Disclosed in this specification is a method for coating a substrate to prevent dewetting. A suspension of nanoparticles is deposited onto the substrate to produce a nanoparticle layer. The nanoparticle layer is then coated with a monomer. The monomer polymerizes on the nanoparticle layer to produce a polymeric layer.

BRIEF DESCRIPTION OF THE DRAWINGS

The present invention is disclosed with reference to the accompanying drawings, wherein:

FIG. 1A, FIG. 1B, FIG. 1C and FIG. 1D depict an exemplary dewetting problem;

FIG. 2A, FIG. 2B, FIG. 2C, FIG. 2D, FIG. 2E and FIG. 2F depict an exemplary method for addressing a dewetting problem; and

FIG. 3 is a flow diagram depicting an exemplary method for coating a substrate to prevent dewetting.

Corresponding reference characters indicate corresponding parts throughout the several views.
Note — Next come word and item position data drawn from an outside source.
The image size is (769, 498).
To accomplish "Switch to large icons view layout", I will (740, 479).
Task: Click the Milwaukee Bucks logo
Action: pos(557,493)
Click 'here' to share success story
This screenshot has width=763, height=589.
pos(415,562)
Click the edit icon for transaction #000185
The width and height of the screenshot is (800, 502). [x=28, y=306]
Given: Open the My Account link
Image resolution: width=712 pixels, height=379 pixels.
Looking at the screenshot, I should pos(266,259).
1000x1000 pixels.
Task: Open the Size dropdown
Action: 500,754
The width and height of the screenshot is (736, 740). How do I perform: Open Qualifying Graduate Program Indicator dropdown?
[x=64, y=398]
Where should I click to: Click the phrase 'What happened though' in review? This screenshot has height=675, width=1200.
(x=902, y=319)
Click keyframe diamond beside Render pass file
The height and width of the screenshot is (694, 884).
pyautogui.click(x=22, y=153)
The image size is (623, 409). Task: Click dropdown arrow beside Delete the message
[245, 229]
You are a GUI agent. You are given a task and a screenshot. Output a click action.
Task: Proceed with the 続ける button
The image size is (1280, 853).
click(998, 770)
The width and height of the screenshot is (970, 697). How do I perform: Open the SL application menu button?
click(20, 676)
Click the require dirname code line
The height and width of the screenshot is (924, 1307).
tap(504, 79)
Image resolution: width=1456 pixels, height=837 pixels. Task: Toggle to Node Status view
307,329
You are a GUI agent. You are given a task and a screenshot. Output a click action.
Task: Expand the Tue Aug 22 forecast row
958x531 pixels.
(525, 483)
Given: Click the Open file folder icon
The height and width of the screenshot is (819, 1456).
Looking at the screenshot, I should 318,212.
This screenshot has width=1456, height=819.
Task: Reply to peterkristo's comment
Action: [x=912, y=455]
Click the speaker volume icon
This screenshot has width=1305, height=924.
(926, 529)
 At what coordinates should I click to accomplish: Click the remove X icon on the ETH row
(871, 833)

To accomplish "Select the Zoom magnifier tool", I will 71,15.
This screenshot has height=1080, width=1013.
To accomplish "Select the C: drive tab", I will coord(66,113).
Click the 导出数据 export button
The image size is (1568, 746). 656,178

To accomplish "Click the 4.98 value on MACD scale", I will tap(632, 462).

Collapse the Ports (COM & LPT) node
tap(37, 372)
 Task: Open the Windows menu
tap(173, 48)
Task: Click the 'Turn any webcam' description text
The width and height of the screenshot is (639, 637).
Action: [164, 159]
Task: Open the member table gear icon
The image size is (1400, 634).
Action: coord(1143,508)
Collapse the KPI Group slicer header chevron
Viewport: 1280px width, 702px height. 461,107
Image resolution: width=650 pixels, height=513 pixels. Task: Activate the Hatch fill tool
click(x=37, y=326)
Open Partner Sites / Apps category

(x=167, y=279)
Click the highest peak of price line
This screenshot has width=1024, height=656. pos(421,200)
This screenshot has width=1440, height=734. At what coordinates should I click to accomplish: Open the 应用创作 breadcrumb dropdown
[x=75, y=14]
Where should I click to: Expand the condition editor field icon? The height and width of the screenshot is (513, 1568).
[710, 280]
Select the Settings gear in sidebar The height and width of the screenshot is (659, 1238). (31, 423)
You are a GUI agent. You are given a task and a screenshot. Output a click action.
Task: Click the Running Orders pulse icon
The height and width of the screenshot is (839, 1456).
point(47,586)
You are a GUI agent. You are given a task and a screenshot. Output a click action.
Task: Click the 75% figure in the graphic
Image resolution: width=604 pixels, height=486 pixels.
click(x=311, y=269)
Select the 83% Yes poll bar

The examples set out herein illustrate several embodiments of the invention but should not be construed as limiting the scope of the invention in any manner.

DETAILED DESCRIPTION

Referring to FIGS. 1A to 1C, an exemplary dewetting problem is illustrated. Dewetting is the beading of a liquid on a substrate surface. Dewetting negatively impact's the ability of a liquid to spread on the substrate surface which, in turn, produces non-uniform layers. In this exemplary embodiment a substrate 100 is coated with a suspension 102 of a polymer or monomer in an organic liquid. The organic liquid is allowed to evaporate which leaves a residual polymeric layer 104 on the substrate 100. In one exemplary embodiment, substrate 100 may be an aluminum electrode and suspension 102 may be a suspension of furfuryl alcohol in ethanol. In another embodiment, the substrate is selected from the group consisting of aluminum, copper, silicon, a metal layer on glass and a metal layer on a flexible polymer. As the solvent evaporates, the furfuryl alcohol polymerizes to form a polymeric layer 104 of polyfurfuryl alcohol. As depicted in FIG. 1C, polymeric layer 104 has experienced dewetting. This is evident from the accumulation of the polymeric layer 104 at the periphery of the substrate 100.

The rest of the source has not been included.